Nach der Vereinbarung sollen vor allem deutsche Besitzer von Neufahrzeugen besser wegkommen als in Dobrindts erstem Modell - denn Autos mit einer geringen Schadstoffstufe sollen bei der von deutschen Staatsbürgern verlangten Langzeitmaut weniger zahlen müssen als bisher bei der Kfz-Steuer. Sie erhielten einen "ökologischen Bonus" und würden zusätzlich um hundert Millionen Euro entlastet, sagte Dobrindt. Diese Einnahmen fließen direkt in die Straßenverkehrsinfrastruktur. Eine Klage vor dem Europäischen Gerichtshof schloss er nicht aus. Dobrindt legt die weitere Umsetzung der Maut auf Eis.

Es soll also keine generelle Bevorzugung deutscher Maut-Zahler und keine Diskriminierung ausländischer Benutzer deutscher Straßen geben.

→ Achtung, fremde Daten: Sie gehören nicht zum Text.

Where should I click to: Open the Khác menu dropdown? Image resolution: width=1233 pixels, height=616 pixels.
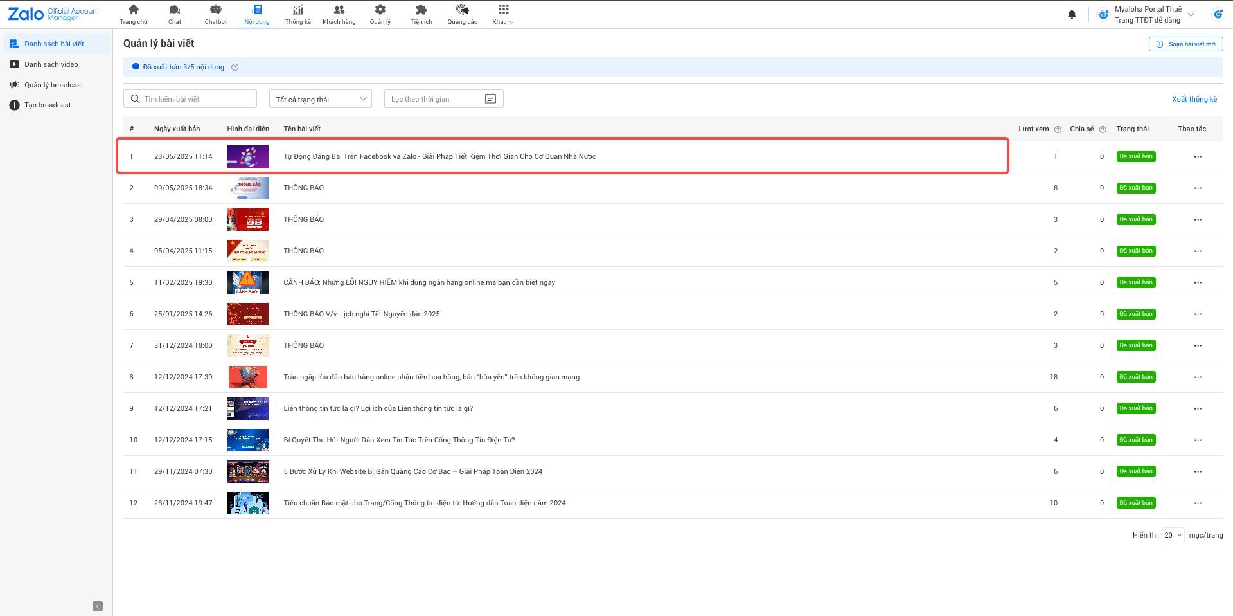click(503, 14)
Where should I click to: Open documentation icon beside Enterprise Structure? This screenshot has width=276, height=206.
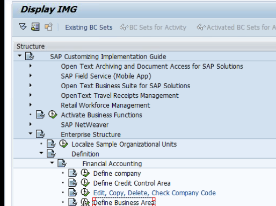click(x=40, y=134)
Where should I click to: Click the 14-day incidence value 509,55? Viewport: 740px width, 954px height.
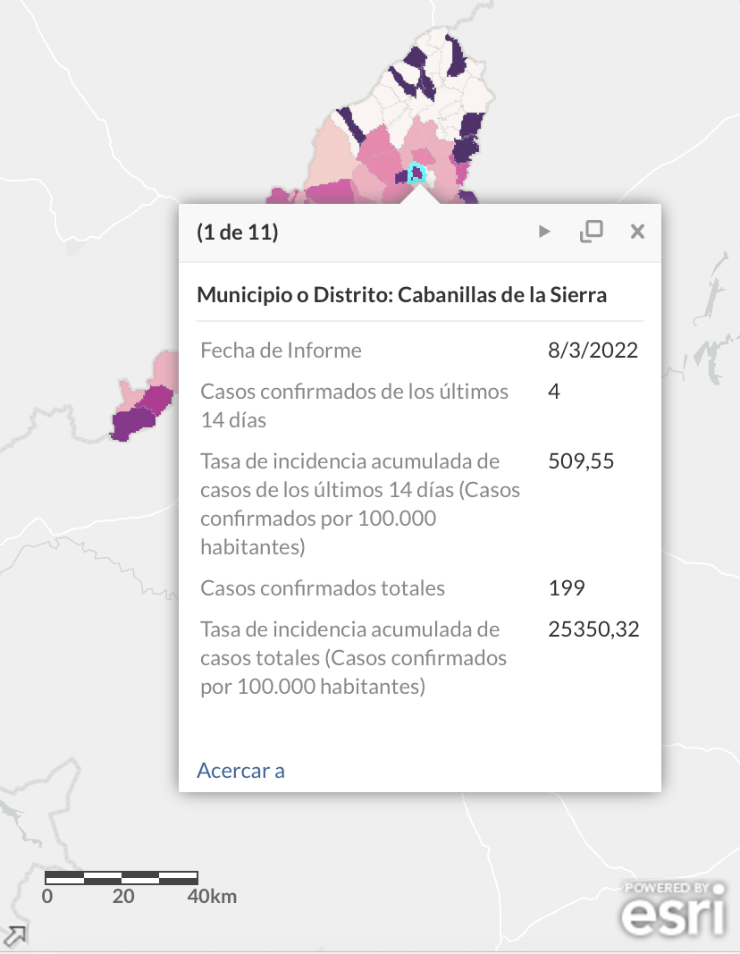[581, 461]
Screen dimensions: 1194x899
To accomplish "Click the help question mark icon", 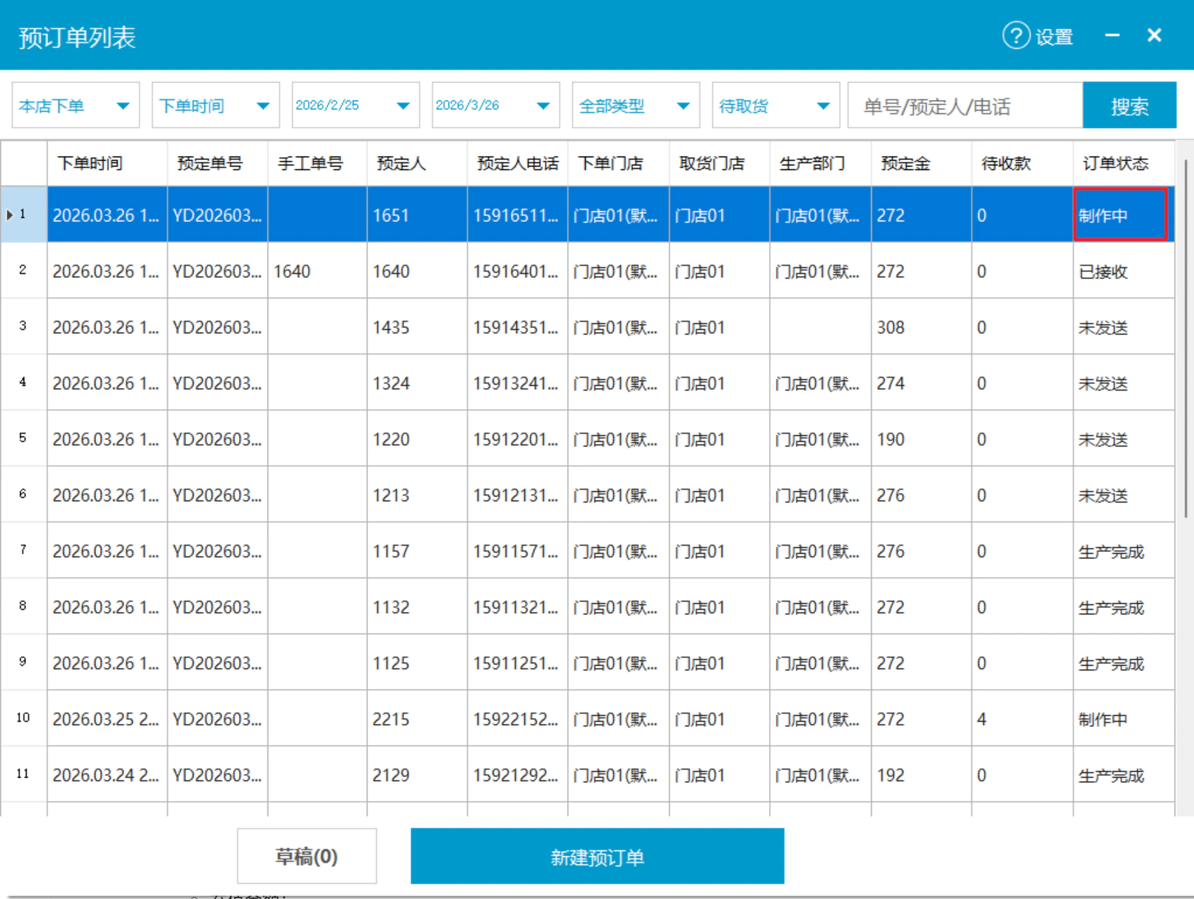I will tap(1016, 35).
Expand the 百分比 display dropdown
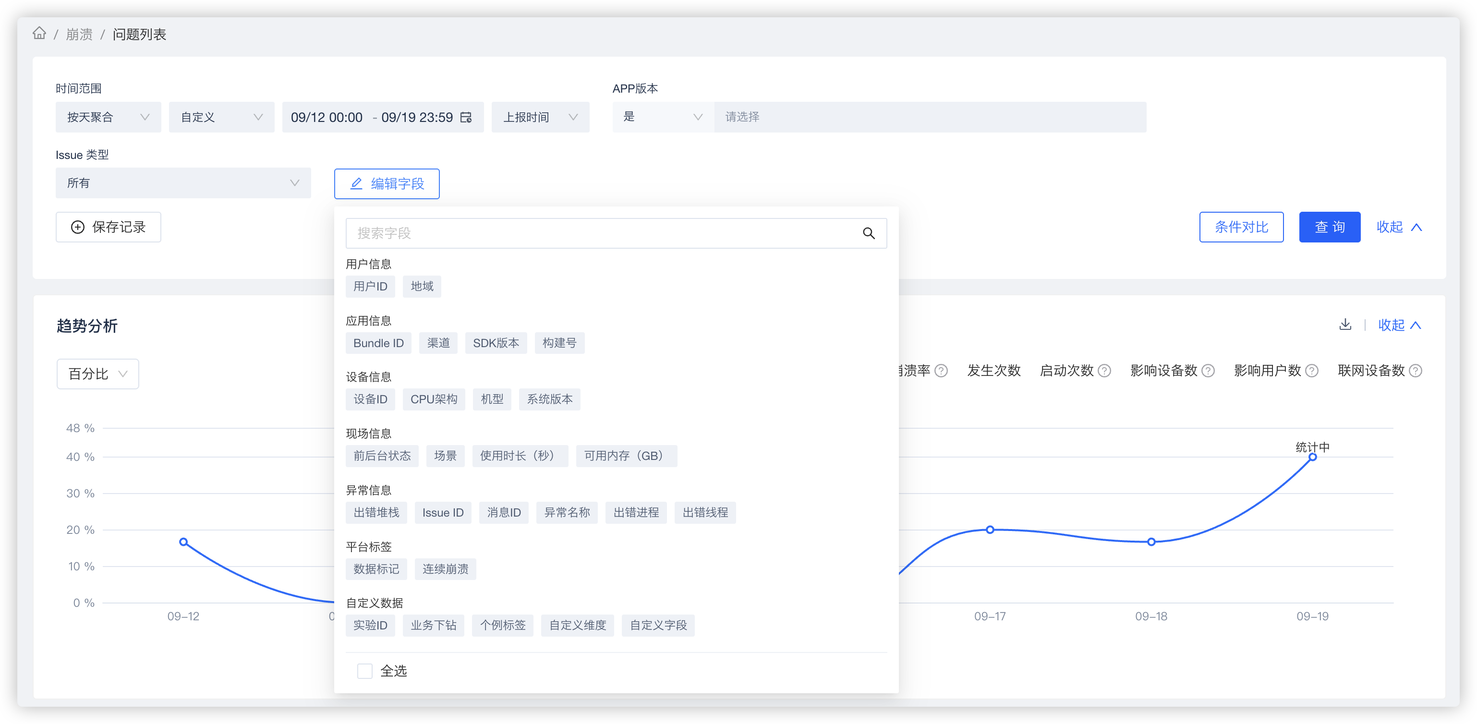Image resolution: width=1477 pixels, height=724 pixels. pos(97,374)
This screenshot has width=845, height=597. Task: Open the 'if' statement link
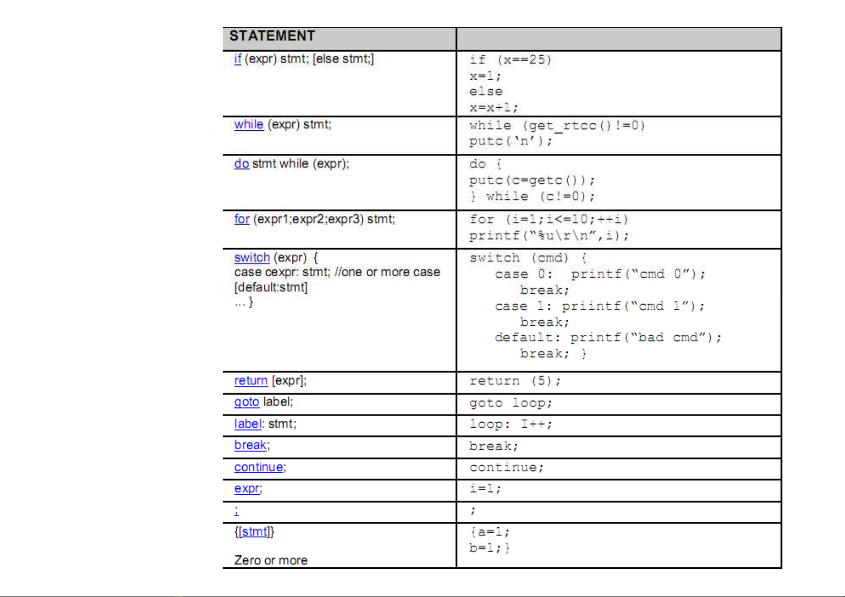238,59
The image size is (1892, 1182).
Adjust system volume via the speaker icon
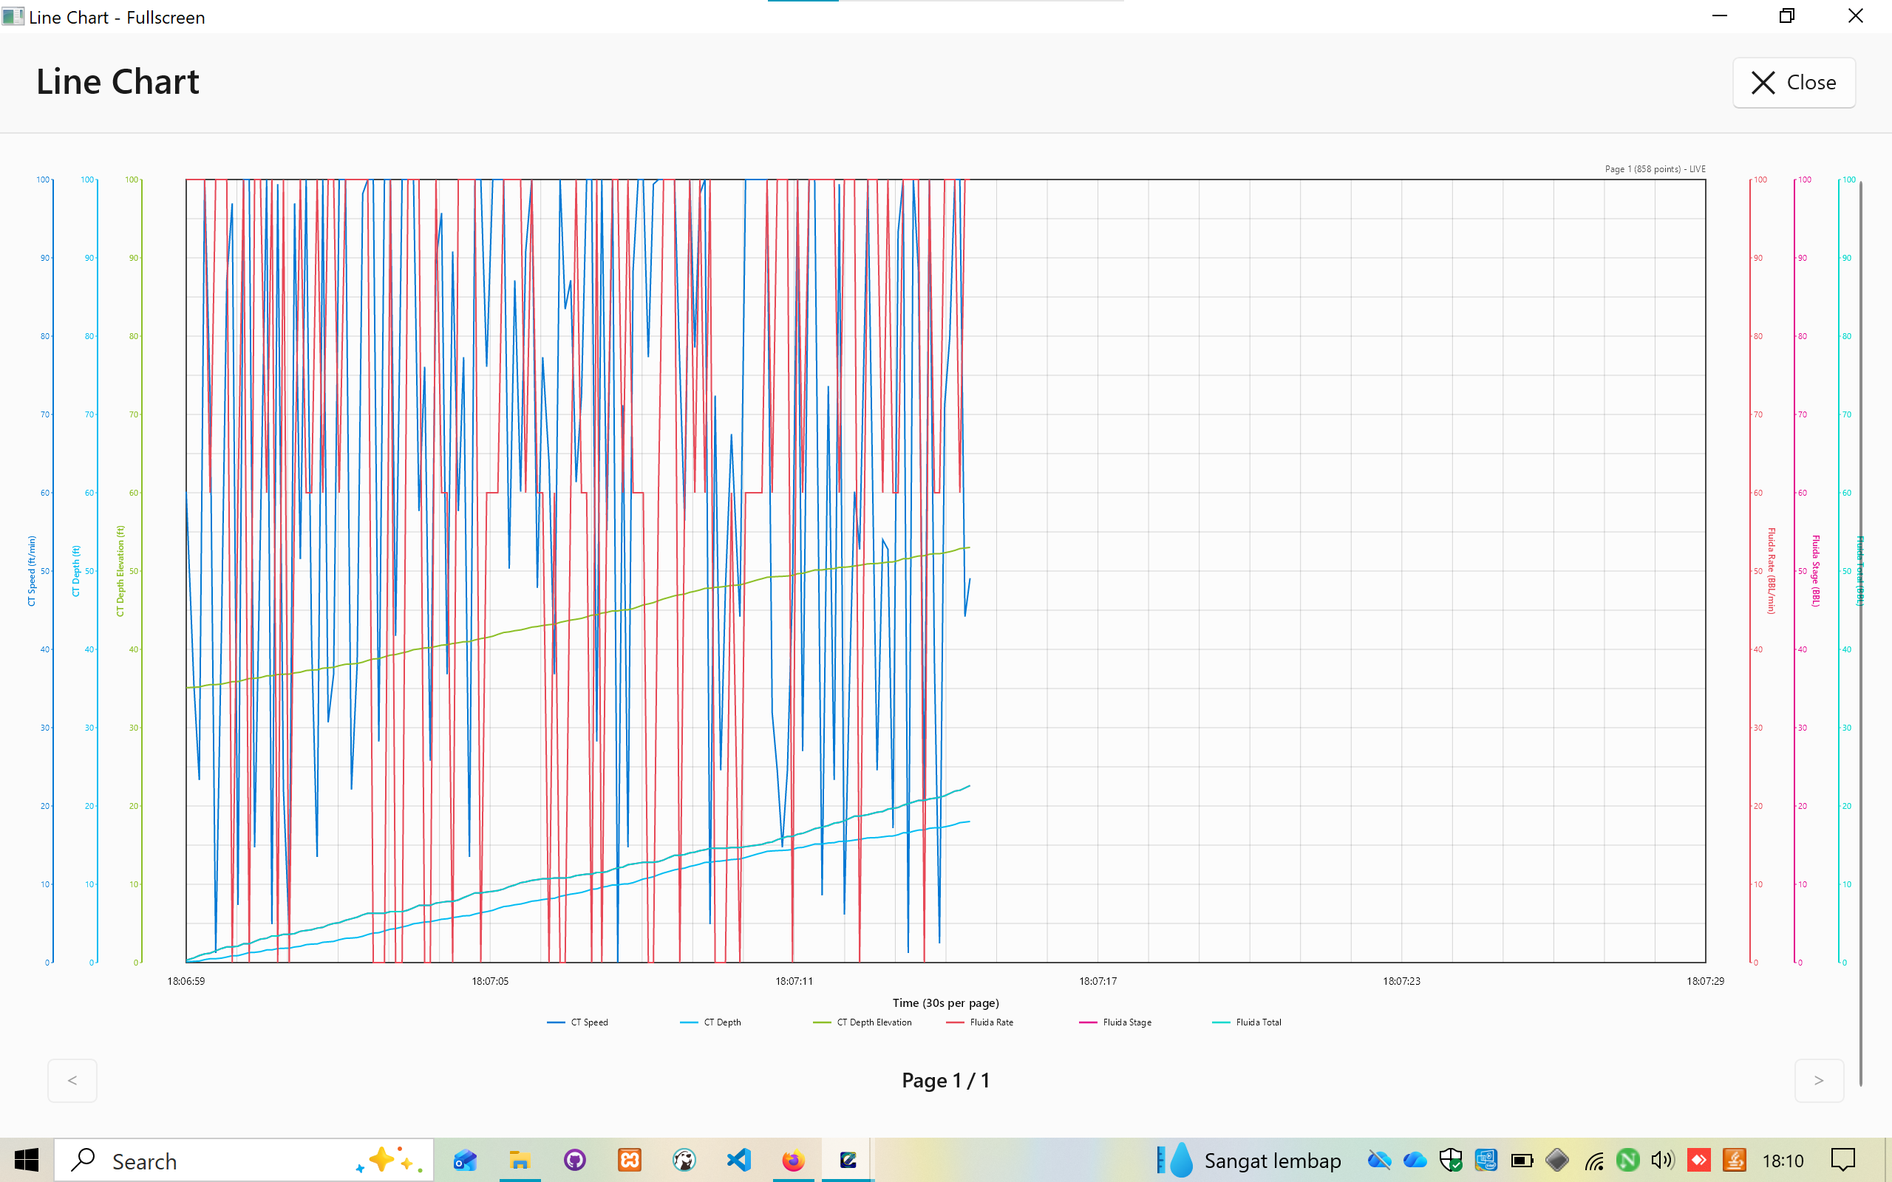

Dem am Donnerstagabend vorgestellten Kompromiss zufolge sollen inländische Autobesitzer weiterhin voll für Mautzahlungen entlastet werden. Zunächst muss er Finanzminister Wolfgang Schäuble (CDU) überzeugen, dass die modifizierte Maut nicht weniger einbringt als geplant. Genau beobachten wollen den Gang der Dinge Nachbarn wie Österreich oder die Niederlande. Auf die Frage, ob Österreich vor den EuGH ziehen werde, sagte Leichtfried, man werde jetzt einmal das Papier analysieren. Zudem müsse Dobrindt im Bundestag den Nachweis erbringen, dass deutsche Autofahrer tatsächlich nicht zusätzlich belastet würden.

Bei den Kurzzeittarifen, die Fahrer aus dem Ausland kaufen können, soll es statt drei nun fünf Preisstufen geben. Euro pro Jahr bestehen, hieß es.

Slowenien: Die Vignette für eine Woche gibt es für 15 Euro. Nach bisherigen Planungen hätten es 16, 22 oder 30 Euro sein sollen. Die Entlastungen bei der Kfz-Steuer sollen sich auf rund 100 Mio. Angesichts der Kombination aus erwarteten Mehreinnahmen bei den Kurzzeitvignetten, der Entlastung für die schadstoffarmen Pkw und dem weiter gestiegenen Verkehrsaufkommen ausländischer Fahrzeuge bliebe die Prognose für Einnahmen von netto rund 500 Millionen Euro pro Jahr bestehen, hieß es.